O. Rn. 61); dies besagt nichts darüber, worin diese Eigenschaften bestehen
müssen.
Da die Moleküle der angegriffenen Produkte unstreitig nicht in eine Wechselwirkung
zu einem zellulären Bestandteil des menschlichen Körpers treten, fehlt es an einer
pharmakologischen Wirkung (ebenso OLG Stuttgart a. a. O. Rn. 65).
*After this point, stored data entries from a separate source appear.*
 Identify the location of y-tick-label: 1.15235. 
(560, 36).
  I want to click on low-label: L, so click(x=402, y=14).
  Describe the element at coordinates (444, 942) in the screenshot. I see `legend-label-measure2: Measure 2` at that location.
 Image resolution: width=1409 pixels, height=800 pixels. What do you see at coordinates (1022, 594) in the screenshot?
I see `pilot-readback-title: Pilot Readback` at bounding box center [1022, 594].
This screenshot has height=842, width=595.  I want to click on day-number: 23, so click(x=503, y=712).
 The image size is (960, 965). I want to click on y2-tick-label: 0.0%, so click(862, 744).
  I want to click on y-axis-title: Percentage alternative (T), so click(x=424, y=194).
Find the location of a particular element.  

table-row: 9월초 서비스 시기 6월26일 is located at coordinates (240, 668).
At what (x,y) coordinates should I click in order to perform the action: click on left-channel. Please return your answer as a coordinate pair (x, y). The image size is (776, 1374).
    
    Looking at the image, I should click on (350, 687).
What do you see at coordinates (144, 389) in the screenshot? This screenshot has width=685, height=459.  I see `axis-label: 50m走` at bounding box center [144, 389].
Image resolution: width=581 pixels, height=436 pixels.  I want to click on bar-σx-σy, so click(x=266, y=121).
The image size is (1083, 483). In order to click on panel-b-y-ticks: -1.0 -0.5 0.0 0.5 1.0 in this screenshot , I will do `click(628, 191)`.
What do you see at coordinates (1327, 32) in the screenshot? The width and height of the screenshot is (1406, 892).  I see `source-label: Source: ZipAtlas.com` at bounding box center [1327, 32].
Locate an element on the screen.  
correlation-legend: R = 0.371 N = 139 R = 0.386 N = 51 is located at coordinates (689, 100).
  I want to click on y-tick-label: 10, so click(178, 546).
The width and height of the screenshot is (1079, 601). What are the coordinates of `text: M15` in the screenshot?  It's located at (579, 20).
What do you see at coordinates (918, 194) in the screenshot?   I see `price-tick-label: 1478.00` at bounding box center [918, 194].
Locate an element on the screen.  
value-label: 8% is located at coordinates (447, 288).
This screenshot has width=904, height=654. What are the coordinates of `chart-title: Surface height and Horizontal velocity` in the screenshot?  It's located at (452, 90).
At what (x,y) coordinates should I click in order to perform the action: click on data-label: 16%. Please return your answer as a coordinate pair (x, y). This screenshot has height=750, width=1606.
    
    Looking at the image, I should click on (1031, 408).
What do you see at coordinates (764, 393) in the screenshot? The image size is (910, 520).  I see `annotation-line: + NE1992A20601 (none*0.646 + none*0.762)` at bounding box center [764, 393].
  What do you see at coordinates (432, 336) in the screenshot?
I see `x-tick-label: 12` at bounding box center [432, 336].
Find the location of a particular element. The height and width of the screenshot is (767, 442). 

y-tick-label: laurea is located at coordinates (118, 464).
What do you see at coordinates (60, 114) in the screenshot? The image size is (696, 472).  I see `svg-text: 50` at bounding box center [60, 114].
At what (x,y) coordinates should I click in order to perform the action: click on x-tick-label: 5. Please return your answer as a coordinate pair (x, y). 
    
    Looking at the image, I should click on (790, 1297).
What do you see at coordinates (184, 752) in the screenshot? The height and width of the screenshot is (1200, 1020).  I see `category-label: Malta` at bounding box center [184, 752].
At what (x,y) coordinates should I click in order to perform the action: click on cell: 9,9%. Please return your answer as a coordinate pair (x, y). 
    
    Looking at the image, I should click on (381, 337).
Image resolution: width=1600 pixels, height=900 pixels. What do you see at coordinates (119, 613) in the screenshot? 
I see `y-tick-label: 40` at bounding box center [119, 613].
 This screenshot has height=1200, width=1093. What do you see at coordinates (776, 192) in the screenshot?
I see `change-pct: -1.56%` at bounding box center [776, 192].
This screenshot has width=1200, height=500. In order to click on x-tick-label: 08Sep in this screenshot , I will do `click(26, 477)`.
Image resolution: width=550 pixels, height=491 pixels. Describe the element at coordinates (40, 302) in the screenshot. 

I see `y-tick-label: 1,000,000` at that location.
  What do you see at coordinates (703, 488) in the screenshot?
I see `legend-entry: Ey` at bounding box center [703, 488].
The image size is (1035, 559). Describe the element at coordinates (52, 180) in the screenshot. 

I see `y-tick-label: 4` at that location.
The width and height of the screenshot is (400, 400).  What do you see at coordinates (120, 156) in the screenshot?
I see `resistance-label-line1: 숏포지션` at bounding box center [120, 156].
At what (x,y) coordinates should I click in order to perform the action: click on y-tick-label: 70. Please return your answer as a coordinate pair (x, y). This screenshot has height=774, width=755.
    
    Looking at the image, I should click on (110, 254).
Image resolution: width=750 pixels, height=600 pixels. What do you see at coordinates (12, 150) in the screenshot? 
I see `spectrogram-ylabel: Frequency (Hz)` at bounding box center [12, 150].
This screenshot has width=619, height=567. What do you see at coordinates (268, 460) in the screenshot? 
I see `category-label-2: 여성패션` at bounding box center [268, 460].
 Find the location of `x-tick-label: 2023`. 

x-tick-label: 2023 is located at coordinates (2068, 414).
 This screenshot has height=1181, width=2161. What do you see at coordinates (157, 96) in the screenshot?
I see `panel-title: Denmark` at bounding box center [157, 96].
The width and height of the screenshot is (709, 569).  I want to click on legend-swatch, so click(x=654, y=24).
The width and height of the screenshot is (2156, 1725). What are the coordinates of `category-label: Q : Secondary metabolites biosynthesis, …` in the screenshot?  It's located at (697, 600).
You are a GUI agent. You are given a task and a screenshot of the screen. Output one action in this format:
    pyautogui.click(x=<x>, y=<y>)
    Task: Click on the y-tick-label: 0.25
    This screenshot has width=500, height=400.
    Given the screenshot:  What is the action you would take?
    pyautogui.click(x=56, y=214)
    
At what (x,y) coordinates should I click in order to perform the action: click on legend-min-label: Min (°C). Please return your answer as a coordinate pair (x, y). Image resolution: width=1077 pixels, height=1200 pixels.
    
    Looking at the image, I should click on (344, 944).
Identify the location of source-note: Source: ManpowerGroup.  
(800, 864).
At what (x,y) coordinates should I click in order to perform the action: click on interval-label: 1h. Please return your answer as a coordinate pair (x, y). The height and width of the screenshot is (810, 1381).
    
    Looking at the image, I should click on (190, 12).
Soweit der Antragsteller schließlich darauf verweist, die Gesundheitsgefahr stelle
bei der Beurteilung, ob es sich um ein Arzneimittel handelt, einen eigenständigen
Faktor dar, kann auch dies seinem Eilantrag nicht zum Erfolg verhelfen. Zwar ist es
nach der bisherigen Rechtsprechung des EuGH anerkannt, dass bei der
Einordnung als Arzneimittel neben der immunologischen, metabolischen oder
pharmakologischen Wirkung auch weitere Merkmale wie unter anderem mögliche
Risiken bei seiner Verwendung zu berücksichtigen sind (EuGH, WRP 2005, 863;
GRUR 2008, 271, Tz. 69). Fraglich ist allerdings, ob dies auch noch nach der
Neufassung von Art. 1 Nr. 2 der Richtlinie 2001/83/EG durch die Richtlinie
2004/97/EG gilt. Diese Frage hat das Bundesverwaltungsgericht dem Europäischen
Gerichtshof mit Beschluss vom 14. Dezember 2006 (Az. 3 C 38.06) in einem
Vorabentscheidungsverfahren vorgelegt.
19 Da der Wortlaut des Art. 1 Nr. 2 der Richtlinie in der nunmehr geltenden Fassung
für die Berücksichtigung dieses Kriteriums keinen Raum lässt, ist für dieses
Eilverfahren davon auszugehen, dass die Gesundheitsgefahr nach aktueller
Rechtslage kein eigenständiger Beurteilungsfaktor ist, so dass die Frage offen
bleiben kann, ob die von dem Antragsteller dargelegten Gesundheitsrisiken, die
mit den Verzehr der angegriffenen Produkte verbunden sein sollen, tatsächlich
bestehen. Die Kostenentscheidung folgt aus § 97 Abs. 1 ZPO.
Hinweis: Die Entscheidung wurde von den Dokumentationsstellen der hessischen Gerichte
ausgewählt und dokumentiert. Darüber hinaus ist eine ergänzende Dokumentation durch
die obersten Bundesgerichte erfolgt.